The Cost of Rigor: Why Probability Polls Are More Expensive
The adherence to rigorous methodologies, such as probability-based sampling, inevitably incurs higher costs compared to opt-in surveys. Pew Research Center’s commitment to these standards translates into a more resource-intensive process.
"Our surveys are more expensive because getting participation from a randomly selected sample of Americans is time- and labor-intensive," Kennedy explained. "We recruit people offline, in real life, via letters mailed to home addresses. We use random sampling so that nearly all U.S. adults have a chance of being selected for our surveys. And we allow people to answer our questions by web or phone (because research shows that some groups of Americans are reluctant to take surveys online)."
The process involves extensive outreach, multiple contact attempts, and accommodating various response preferences, all of which contribute to the overall expense. This investment in methodological integrity, however, is seen as essential for producing reliable and credible data that can inform public discourse and policy decisions.
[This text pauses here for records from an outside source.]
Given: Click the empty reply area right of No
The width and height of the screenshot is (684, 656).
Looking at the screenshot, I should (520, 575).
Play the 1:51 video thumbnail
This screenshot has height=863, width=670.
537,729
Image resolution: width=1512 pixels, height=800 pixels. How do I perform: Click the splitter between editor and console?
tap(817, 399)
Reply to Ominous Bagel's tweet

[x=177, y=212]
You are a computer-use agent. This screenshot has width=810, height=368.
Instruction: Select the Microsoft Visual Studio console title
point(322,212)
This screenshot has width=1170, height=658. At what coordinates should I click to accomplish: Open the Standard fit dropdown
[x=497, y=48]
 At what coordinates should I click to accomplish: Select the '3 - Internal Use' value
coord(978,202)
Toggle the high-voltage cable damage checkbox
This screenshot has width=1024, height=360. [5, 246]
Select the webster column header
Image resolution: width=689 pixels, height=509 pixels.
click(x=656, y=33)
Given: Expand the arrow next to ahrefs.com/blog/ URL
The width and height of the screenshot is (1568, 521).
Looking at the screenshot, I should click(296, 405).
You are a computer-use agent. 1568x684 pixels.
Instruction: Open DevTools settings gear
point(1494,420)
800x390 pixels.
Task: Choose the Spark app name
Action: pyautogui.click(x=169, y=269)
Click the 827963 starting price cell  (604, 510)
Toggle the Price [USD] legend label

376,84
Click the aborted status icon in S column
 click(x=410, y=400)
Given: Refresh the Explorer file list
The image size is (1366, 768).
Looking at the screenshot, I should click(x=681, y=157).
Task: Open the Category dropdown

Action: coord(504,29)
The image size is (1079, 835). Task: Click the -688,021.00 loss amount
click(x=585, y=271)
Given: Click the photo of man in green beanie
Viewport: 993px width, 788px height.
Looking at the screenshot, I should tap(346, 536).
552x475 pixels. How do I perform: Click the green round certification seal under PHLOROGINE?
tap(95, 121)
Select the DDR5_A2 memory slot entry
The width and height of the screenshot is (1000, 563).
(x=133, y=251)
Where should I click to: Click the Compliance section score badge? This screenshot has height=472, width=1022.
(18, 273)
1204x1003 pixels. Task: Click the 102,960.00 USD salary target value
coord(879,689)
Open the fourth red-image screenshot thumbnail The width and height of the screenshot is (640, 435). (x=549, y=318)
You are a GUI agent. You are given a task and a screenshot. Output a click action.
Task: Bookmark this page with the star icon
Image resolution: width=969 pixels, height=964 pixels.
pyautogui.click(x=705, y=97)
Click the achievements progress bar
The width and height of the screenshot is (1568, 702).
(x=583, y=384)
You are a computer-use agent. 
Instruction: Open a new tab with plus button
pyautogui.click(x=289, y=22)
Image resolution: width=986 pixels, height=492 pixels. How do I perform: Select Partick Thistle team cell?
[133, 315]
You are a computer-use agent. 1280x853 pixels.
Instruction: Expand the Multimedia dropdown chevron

Looking Ahead: The Future of Public Opinion Research
The advent of AI presents a dual-edged sword for the polling industry. While the potential for misuse is significant, leading to the erosion of public trust, the ethical and scientifically sound application of AI could also offer new avenues for research and analysis. For organizations like Pew Research Center, the unwavering commitment to direct engagement with real people, coupled with the continuous refinement of rigorous methodologies, remains paramount. The challenge for the industry, and for the public consuming poll data, will be to navigate this evolving technological landscape with a critical eye, prioritizing transparency, scientific validity, and the fundamental principle of hearing directly from the populace. The integrity of public opinion research hinges on this delicate balance between innovation and the enduring value of human voices.